FP8 training was validated on DeepSeek-V2 with 16B and 230B parameters, where the difference between FP8 and BF16 was within random variation.
Now we're waiting for America to require Nvidia to limit FP4 and FP8 🙂
Inference
They also made optimizations for inference.
The deployment of prefill and decode phases is separated. As a reminder, during prefill all prompt tokens are processed and all intermediate KVs are computed, while during decode autoregressive token-by-token generation occurs. More details here.
For prefill, the minimum deployment unit contains 4 nodes with 32 GPUs and specific parallelism settings. For decoding, where a total of 9 experts are needed, the minimum unit contains 40 nodes with 320 GPUs and has its own settings.
Suggestions on Hardware Design
A separate interesting section is "3.5. Suggestions on Hardware Design."
I haven't seen similar sections in other papers, but maybe they exist somewhere.
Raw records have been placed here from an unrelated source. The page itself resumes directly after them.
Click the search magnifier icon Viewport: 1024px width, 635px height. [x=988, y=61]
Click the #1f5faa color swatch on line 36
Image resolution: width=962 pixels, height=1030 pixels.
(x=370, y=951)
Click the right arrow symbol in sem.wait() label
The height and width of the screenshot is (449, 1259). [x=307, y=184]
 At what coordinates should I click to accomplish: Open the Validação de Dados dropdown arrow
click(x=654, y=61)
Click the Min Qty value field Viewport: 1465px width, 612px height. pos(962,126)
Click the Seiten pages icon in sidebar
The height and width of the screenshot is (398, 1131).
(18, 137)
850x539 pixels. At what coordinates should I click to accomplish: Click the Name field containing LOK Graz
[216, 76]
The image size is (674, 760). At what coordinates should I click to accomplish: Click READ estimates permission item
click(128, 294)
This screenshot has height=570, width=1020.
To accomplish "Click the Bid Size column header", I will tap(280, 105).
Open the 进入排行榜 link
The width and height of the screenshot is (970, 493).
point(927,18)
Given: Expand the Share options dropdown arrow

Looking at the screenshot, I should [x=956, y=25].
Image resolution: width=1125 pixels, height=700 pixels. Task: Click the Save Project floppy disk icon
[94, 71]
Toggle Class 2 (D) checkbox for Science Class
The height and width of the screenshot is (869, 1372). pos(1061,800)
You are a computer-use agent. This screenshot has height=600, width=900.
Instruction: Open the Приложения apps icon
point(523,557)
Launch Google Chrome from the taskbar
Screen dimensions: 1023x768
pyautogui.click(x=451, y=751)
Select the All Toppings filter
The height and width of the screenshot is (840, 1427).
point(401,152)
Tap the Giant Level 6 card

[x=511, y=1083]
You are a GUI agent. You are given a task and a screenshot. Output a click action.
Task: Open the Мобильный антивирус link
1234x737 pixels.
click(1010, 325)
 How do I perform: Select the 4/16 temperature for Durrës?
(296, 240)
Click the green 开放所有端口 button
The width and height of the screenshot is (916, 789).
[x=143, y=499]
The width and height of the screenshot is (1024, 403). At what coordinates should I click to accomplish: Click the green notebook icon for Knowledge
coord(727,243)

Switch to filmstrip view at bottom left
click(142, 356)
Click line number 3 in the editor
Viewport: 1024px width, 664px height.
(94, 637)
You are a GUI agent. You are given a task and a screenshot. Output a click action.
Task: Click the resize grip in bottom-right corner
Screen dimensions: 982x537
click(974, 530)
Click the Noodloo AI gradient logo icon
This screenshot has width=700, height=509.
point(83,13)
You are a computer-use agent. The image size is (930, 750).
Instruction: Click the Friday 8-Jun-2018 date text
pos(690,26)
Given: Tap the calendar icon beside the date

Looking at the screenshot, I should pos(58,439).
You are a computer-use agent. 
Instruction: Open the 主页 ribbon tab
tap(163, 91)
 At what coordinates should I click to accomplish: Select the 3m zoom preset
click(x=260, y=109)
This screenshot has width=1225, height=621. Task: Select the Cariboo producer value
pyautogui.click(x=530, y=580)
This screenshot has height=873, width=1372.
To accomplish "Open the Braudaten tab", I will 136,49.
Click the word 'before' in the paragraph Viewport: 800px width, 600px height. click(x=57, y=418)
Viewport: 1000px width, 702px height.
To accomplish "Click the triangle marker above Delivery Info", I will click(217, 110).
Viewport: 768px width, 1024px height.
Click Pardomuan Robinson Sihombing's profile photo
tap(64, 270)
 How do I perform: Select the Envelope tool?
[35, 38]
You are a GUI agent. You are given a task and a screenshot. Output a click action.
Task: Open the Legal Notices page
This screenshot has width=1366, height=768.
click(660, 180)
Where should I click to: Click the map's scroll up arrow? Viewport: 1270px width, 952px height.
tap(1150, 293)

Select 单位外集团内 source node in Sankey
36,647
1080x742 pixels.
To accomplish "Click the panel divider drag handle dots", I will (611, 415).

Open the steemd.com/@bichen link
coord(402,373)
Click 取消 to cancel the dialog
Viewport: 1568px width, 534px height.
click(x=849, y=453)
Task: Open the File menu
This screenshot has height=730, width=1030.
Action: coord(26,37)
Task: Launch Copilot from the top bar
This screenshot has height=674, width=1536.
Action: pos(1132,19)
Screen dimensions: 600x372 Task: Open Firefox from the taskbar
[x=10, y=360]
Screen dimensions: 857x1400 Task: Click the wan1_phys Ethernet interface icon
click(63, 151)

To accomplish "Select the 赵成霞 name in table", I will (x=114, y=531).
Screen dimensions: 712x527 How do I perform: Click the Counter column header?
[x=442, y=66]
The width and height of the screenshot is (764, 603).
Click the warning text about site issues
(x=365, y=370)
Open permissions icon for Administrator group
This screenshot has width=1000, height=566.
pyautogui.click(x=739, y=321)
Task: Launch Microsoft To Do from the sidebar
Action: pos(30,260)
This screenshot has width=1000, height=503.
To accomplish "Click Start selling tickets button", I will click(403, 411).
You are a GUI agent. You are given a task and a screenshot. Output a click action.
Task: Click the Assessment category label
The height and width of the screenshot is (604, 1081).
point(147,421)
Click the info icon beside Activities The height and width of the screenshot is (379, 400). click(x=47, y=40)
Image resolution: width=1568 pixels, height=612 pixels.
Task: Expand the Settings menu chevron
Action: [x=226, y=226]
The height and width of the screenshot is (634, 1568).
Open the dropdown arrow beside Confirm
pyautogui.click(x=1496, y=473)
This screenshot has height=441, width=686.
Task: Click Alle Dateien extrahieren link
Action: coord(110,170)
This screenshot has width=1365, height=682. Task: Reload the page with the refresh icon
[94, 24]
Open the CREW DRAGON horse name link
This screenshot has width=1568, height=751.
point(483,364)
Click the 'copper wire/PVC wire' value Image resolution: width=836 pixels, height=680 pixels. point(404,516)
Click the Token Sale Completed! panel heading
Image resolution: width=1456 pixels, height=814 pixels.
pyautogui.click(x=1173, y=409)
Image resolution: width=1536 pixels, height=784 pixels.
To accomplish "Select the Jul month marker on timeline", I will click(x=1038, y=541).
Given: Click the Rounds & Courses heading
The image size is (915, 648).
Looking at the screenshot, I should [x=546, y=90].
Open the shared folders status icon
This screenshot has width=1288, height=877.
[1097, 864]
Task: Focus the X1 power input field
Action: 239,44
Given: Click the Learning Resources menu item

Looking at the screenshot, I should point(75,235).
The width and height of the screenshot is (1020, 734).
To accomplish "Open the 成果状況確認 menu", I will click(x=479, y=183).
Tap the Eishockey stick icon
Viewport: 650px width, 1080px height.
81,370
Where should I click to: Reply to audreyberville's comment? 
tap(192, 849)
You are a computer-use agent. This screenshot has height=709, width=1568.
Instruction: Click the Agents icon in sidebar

Please share good examples if you know any. This is really cool, the co-evolution of software and hardware in all its glory — now someone needs to implement it. In China, I think they will.
Among the recommendations, there are groups about communication and compute.
Communication took up 20 out of 132 SMs that could have been doing computations. The authors would like to use a GPU co-processor or special network co-processor to offload such tasks. Remember Intel 386/387 and later, when there were processors and arithmetic co-processors? Now graphics processors and co-processors are maturing! Although it seems they've long existed, like DPUs? From a programming perspective, it would be interesting to unify Infiniband (scale-out) and NVLink (scale-up) networks.
From the compute perspective, there are requests for increasing accumulation precision within tensor cores, support for tile- and block-wise quantizations, online quantization, and support for transposed GEMM operations.
I'll end the technical analysis here for now, maybe we'll go through the training and subsequent models later.